03 October 2005, 00:43
Minibus driver beaten cruelly
Officers of Chechen law enforcement / security agencies beat the driver of a minibus going to Ingushetia on the federal motorway Kavkaz ("Caucasus") on 2 October.
This is what a Grozny resident said, indicating that the incident had occurred in the daytime in the presence of numerous eyewitnesses and officers of Ingushetia's Internal Affairs Ministry.
"A minibus which carried 15 people, including me, was stopped for examination at the Kavkaz-1 checkpoint (near the administrative border between Chechnya and Ingushetia) on the Rostov-Baku road in the afternoon yesterday. At the moment, several people in camouflage uniforms drove up in a jeep and shouted at the driver using extremely abusive language and demanding that he should clear the way for a column of cars they were convoying. The driver swore back and told them that he was not to blame because the military men had stopped him there. After that, the strangers drove round our minibus, swearing wildly, and rushed towards Ingushetia," says Vakhid, 45.
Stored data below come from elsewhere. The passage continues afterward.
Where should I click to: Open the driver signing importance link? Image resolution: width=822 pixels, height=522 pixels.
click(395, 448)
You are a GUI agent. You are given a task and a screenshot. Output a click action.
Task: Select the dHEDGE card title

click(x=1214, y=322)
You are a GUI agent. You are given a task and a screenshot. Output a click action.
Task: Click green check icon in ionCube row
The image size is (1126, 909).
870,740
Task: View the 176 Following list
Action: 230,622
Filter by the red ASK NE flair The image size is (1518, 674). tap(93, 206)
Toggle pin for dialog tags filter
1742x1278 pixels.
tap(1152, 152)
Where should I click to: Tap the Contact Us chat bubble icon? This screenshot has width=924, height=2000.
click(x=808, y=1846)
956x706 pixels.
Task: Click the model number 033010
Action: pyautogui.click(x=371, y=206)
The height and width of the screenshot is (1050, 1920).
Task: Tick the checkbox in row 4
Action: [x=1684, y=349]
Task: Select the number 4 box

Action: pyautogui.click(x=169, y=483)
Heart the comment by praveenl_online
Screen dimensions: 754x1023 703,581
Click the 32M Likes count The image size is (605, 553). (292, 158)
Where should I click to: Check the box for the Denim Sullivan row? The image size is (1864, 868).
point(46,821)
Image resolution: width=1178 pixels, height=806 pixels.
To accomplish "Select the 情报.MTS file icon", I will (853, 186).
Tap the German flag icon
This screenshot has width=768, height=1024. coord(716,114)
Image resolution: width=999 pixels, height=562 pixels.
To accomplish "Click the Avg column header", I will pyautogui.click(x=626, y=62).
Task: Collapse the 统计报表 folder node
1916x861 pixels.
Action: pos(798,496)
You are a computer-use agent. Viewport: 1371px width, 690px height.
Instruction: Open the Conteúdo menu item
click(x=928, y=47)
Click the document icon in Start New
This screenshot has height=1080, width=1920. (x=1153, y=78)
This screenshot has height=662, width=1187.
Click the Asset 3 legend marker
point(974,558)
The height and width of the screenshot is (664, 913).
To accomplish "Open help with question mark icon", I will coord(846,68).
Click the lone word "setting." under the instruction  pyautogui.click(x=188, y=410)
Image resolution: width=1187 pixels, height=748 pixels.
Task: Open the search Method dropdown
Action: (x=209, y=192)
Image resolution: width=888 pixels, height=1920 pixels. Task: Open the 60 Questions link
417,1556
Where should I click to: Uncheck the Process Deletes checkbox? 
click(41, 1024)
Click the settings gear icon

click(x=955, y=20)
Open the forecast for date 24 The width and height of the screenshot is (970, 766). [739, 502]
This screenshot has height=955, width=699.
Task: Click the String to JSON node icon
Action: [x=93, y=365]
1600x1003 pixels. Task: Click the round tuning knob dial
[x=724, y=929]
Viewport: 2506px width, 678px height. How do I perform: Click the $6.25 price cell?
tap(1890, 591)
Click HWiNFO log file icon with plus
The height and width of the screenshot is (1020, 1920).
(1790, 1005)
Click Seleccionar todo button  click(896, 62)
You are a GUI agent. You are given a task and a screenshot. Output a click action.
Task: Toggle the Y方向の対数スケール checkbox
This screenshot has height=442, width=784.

"However, when we approached the Ingush checkpoint, it turned out that the jeep and another vehicle, a 99th model Zhiguli, were waiting for us there. The 'military men' demanded that the driver should get out the minibus, and then three of them started to beat him. The man tried to resist. Then they hit him several times on his head with the grip of a handgun and on his face with the butt of a submachine gun. We tried to interfere and stop that abuse, but the 'military men' threatened weapons. Officers of the Ingush police saw everything that was going on, but none of them took any steps," says the interlocutor.
He added that the unknown Chechen "military men" had then gone back towards Chechnya, while the driver, in spite of his rather grave condition, had still carried his passengers to Nazran, Ingushetia. "Like the other passengers of that ill-fated minibus, I am seriously afraid for his security because anything can be expected from those persons," he believes.